Students who received the grants also presented an individual paper or poster at the conference. But aside from getting the opportunity to present their research, many students took advantage of the networking and learning opportunities at the meeting.
“What I found was helpful were all of the networking opportunities,” said Heather Abernathy, a PhD student in the Department of Fish and Wildlife Conservation at Virginia Tech. “Researchers I wanted to interact with and ask questions about papers, I sought them out at networking events and established good connections that way.”
She also attended a certification board meeting to understand more about how to become a certified wildlife biologist. “They answered questions I couldn’t find online and how to get there,” she said.
The grant also helped Charlotte Hacker, a PhD candidate at Duquesne University, attend her first TWS conference.
“The TWS conference facilitated numerous networking events and exposure to inspiring research,” she said. “It also gave me the opportunity to disseminate my own work to experts in conservation, who provided me with valuable feedback and advice for future efforts.”

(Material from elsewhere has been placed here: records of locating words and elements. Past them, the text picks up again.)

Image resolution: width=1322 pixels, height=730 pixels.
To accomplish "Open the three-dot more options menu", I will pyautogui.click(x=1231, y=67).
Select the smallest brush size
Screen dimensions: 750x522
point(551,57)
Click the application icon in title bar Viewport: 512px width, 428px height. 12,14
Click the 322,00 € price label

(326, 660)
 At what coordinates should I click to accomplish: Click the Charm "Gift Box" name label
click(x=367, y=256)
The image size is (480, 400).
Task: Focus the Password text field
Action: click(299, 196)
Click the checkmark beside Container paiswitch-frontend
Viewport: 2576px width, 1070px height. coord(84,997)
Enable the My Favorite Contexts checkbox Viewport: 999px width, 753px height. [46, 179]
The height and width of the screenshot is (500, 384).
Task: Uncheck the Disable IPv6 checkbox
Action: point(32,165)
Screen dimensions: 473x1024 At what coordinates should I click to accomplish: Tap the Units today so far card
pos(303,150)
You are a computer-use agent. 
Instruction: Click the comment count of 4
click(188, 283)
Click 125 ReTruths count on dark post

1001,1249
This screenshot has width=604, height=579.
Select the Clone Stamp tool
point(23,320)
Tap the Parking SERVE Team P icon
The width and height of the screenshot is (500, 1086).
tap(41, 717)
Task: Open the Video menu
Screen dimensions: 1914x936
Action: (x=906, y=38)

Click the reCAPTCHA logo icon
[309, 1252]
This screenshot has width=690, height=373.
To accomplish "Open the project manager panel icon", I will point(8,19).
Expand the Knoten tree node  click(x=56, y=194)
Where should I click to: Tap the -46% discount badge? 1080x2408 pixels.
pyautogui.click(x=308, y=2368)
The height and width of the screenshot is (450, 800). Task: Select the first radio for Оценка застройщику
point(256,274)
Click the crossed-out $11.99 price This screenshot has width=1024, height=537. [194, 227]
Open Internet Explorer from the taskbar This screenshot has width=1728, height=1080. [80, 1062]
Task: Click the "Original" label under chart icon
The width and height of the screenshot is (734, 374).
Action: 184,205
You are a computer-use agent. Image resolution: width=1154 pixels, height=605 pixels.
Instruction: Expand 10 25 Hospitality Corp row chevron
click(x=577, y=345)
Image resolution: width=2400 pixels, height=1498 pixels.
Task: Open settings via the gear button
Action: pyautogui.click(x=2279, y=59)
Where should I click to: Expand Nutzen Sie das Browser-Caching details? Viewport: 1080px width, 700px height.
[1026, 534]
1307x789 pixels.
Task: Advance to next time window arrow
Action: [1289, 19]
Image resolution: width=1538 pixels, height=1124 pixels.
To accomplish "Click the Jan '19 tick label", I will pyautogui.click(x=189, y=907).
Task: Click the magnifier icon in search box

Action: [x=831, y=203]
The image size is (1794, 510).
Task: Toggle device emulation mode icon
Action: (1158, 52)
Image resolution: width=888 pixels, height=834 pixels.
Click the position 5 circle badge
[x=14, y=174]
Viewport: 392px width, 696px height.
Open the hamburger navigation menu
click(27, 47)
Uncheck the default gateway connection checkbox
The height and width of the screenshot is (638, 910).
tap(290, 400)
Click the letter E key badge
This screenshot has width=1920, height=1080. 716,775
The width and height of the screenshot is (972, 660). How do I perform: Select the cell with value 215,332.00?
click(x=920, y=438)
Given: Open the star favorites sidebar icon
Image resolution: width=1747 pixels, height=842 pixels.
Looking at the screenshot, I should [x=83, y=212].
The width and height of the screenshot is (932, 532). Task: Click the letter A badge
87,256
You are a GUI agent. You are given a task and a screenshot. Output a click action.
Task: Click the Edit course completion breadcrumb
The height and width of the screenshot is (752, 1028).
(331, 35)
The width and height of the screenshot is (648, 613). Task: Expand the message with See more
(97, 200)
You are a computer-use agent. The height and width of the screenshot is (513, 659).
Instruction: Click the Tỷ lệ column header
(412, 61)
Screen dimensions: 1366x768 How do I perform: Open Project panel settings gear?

Others who received student travel grants were Sara Abercrombie from Purdue University, Sarah Fischer from University of Toledo, Emily Potratz from the University of Illinois at Chicago, William Cooper from George Mason University, Rachel Larson from California University Northridge, Kelsey Stoneberg from Bowling Green State University, Adam Yaney-Keller from Purdue University Fort Wayne, Andrea Crary from University of Toledo, Kathleen McGrew from University of Delaware, Adam Parlin from Miami Univesity, Lara Mengak from Virginia Tech, Bram Verheijen from Kansas Cooperative Fish and Wildlife Research Unit, Kansas State University, Carly Aulicky from Kansas State University and Alex Beatty from the University of Alberta.